EXERCISE SET:
A – Set down, word for word, the part of the article on the Art Walk liquor enforcement starting with "Last week’s First" and going on through "had appropriate permits.".
B – Take the article on the liquor enforcement at the Bainbridge Art Walk further, beginning right after its final sentence.

SELECTED EXCERPT:
● ● ● ● ●
Liquor Control Board Makes Downtown Businesses Booze Bust at Friday’s Art Walk

Last week’s First Friday Art Walk, a monthly evening tradition in downtown Bainbridge art venues, wineries, and select stores, was interrupted when a liquor enforcement officer from the Washington State Liquor Control Board (WSLCB) began asking area merchants if they had permits to serve alcohol at a public event. The officer, Raj Veluppillai, said he stopped in at eight to ten establishments and found that none had appropriate permits.

Veluppillai, who is assigned to cover Bainbridge Island and neighboring Kitsap communities, said he had been on Bainbridge that day talking to a couple of local eateries about permitting issues when he saw people in Winslow walking on the street with open alcohol. He said he observed Art Walk businesses serving free beer and wine without carding or monitoring consumption and people walking from one establishment to another with open cups. WSLCB Captain Lisa Ranke said one Renton-based business was offering free wine tastings and selling bottles on the street.

Veluppillai told me he tried not to embarrass the business owners and did not issue citations but did ask them to stop serving and to wind down the event, making it clear that they could not continue in the future without proper permits. He said most of the business owners were nice about it but that he was surprised by the scene: “It was like 1940s Nevada. It was a whole bunch of businesses. I’ve worked this job for many years and never seen anything quite like it.”

Danger coowner Sara Baetz was serving that night and said the officer asked people on the street to pour out their liquor. Like other Art Walk merchants, she said she wanted to comply with state law but wasn’t sure yet how. Bainbridge Arts and Crafts (a nonprofit) publicist Lindsay Masters echoed Baetz’s sentiment and said that the Bainbridge Island Downtown Association (BIDA) had indicated they would take the lead on the issue.

When I asked Ranke about options for Art Walk businesses, she said probably the best route would be for a nonprofit hosting organization to purchase a special occasion permit ($60/day per event) that would enable other participating businesses in town to serve liquor on their premises. She said Beth Layman in Customer Service issues special occasion permits and can be reached at 360-664-1792.
● ● ● ● ●
DATA TO EXAMINE:
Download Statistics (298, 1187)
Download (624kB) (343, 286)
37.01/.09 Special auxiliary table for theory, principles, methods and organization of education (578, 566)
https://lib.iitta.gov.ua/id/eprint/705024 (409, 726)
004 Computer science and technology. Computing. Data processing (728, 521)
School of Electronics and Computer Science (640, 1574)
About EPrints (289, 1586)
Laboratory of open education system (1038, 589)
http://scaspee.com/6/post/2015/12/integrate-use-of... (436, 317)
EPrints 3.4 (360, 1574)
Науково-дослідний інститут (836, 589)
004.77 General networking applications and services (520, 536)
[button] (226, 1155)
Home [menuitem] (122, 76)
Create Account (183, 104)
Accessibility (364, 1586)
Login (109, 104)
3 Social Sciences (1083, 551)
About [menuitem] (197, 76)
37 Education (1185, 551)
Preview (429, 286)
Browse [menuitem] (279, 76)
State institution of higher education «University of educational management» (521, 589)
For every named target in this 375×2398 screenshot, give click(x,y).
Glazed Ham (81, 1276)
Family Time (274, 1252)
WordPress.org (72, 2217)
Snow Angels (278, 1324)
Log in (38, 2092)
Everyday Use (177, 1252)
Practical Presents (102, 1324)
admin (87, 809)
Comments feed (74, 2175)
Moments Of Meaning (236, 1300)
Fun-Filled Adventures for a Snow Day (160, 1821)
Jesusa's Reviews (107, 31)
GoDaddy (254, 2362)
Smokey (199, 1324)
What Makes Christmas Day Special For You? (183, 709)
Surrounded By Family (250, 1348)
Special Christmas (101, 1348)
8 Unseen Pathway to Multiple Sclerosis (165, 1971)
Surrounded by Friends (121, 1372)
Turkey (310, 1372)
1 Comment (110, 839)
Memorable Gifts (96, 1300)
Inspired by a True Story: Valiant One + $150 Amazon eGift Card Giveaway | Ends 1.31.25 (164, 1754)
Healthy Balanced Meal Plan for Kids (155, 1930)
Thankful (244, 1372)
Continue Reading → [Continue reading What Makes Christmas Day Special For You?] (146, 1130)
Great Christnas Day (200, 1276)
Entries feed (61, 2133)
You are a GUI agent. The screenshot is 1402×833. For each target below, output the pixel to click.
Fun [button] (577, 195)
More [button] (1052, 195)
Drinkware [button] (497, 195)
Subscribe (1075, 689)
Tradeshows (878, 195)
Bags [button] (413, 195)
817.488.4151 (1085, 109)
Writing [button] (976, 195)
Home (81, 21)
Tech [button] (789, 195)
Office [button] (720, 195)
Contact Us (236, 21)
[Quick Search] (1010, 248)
● ● ● ● ●
SOLVED PROBLEMS:
A –
Last week’s First Friday Art Walk, a monthly evening tradition in downtown Bainbridge art venues, wineries, and select stores, was interrupted when a liquor enforcement officer from the Washington State Liquor Control Board (WSLCB) began asking area merchants if they had permits to serve alcohol at a public event. The officer, Raj Veluppillai, said he stopped in at eight to ten establishments and found that none had appropriate permits.

B –
I asked Ranke if WSLCB would issue retroactive tickets when the investigation into the matter concludes. She said, “We could ticket, but we would look at the totality of the situation, and I can’t see our officer writing a violation.” Ranke commented that there are numerous other art walks and similar events in the region, saying, “We don’t want to ruin anyone’s fun.”

BIDA Program Manager Joan Campbell was looking into the matter today. When I spoke with her this afternoon she was aware of the special occasion license option. I asked her if BIDA would be willing to be the hosting organization for future Art Walks. She said, ”We’re going to handle it to the best of our ability. We want to work with all the Art Walk participants to keep this [liquor] part of the tradition because it’s something people want.” But, she explained, they have to check with their insurance company and determine if it is feasible for them to take on the responsibility. “We’re just not sure at this point,” she said.

Owner of Island Gallery Susan Swannack-Nunn, owner of Island Gallery, said she used to get monthly licenses to serve liquor at the Art Walk but was told a year or two ago she no longer needed them. After looking into the situation, she provided an update for this article. She said that as a corporation she is eligible for a permit to service liquor on site and would be pursuing that option.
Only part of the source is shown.